→ **TASK TO CARRY OUT**
Every line in the data below from the one containing "Show the Max" down to the one containing "Open the user", both included, must be retyped exactly; no other line is to appear.
>>>
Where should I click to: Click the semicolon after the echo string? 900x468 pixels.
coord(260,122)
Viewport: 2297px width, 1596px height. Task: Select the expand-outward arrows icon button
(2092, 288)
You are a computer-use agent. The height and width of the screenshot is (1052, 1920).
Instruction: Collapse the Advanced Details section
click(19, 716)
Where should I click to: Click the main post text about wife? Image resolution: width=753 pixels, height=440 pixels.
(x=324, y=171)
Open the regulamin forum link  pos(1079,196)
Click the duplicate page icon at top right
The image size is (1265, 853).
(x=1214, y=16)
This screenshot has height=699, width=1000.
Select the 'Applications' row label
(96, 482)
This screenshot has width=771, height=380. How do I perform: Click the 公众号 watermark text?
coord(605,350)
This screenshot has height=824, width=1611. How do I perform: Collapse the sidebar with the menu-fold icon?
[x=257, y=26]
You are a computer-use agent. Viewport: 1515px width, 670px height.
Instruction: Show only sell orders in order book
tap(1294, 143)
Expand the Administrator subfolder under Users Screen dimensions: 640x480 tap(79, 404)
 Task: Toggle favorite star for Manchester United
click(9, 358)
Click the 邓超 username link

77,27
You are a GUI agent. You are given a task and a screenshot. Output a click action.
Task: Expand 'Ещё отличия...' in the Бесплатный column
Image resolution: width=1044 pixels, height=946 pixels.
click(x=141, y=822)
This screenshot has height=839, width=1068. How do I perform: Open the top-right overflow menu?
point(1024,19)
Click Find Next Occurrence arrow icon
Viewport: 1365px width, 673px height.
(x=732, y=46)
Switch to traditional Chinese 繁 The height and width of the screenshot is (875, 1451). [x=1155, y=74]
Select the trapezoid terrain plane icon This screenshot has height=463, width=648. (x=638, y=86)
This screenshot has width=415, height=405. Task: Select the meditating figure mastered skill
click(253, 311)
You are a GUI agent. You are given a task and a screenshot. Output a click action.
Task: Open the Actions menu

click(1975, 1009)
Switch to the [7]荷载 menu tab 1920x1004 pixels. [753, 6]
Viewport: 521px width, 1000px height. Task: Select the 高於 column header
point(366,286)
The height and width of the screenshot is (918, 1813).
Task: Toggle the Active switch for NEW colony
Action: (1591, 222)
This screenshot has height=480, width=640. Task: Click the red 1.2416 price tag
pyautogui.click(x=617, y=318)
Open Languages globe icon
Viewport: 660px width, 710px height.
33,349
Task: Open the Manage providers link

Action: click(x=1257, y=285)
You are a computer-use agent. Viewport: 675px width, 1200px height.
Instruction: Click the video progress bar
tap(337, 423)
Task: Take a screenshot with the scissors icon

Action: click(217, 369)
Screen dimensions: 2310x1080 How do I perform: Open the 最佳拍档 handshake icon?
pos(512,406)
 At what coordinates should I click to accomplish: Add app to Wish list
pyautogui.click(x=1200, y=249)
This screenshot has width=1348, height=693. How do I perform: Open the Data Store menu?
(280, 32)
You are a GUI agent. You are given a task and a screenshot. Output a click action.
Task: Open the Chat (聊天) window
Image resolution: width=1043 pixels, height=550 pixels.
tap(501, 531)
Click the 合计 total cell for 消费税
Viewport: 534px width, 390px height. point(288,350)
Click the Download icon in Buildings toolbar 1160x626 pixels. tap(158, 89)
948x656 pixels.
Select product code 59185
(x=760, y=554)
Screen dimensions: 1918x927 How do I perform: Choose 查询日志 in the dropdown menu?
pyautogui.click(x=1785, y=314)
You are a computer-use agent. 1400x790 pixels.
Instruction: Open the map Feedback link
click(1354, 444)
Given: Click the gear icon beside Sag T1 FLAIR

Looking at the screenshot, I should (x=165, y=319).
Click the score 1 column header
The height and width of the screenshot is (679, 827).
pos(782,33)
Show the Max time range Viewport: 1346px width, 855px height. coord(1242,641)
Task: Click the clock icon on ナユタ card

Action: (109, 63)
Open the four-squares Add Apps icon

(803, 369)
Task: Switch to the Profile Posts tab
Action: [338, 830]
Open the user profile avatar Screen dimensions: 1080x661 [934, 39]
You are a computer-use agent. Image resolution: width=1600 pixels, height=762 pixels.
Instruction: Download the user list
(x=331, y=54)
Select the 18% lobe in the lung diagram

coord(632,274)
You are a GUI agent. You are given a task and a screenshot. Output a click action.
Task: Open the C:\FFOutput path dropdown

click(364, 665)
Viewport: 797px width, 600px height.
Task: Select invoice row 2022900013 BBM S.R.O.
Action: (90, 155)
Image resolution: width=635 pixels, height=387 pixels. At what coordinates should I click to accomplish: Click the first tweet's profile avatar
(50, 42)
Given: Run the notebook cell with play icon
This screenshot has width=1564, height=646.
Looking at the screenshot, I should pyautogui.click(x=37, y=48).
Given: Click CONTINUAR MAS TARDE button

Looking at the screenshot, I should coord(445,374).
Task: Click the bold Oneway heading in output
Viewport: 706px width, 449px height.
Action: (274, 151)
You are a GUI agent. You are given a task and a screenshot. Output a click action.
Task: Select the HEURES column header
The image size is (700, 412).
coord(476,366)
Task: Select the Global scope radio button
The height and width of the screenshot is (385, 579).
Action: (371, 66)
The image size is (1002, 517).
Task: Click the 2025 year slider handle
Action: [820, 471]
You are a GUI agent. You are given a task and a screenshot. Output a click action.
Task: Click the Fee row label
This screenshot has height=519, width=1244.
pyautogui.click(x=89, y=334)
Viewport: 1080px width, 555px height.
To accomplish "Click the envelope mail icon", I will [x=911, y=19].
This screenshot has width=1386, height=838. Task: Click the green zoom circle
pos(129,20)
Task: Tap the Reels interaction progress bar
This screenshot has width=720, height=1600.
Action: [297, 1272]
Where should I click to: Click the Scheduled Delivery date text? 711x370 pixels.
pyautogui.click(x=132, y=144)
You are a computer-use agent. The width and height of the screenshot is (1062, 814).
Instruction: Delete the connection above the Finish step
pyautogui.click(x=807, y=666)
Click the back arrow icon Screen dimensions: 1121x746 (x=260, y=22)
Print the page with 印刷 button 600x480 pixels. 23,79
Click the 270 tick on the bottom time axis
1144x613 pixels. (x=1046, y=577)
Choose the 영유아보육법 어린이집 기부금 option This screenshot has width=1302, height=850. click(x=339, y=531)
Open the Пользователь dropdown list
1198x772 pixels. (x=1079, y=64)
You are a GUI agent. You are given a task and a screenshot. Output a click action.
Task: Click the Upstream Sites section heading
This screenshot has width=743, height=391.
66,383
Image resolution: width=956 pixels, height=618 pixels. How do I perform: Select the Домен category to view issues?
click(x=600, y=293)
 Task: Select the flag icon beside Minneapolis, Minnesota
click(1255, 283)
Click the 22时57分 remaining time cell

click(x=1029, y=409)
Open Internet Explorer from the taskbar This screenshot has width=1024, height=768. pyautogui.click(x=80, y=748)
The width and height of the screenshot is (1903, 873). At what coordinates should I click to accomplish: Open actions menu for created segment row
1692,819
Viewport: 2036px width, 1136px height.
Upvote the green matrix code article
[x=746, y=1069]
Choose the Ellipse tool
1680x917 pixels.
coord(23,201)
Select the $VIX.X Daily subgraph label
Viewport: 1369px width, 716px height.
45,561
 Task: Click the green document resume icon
<<<
→ **RESPONSE TO THE EXERCISE**
Show the Max time range Viewport: 1346px width, 855px height. coord(1242,641)
Task: Click the clock icon on ナユタ card

Action: (109, 63)
Open the four-squares Add Apps icon

(803, 369)
Task: Switch to the Profile Posts tab
Action: [338, 830]
Open the user profile avatar Screen dimensions: 1080x661 [934, 39]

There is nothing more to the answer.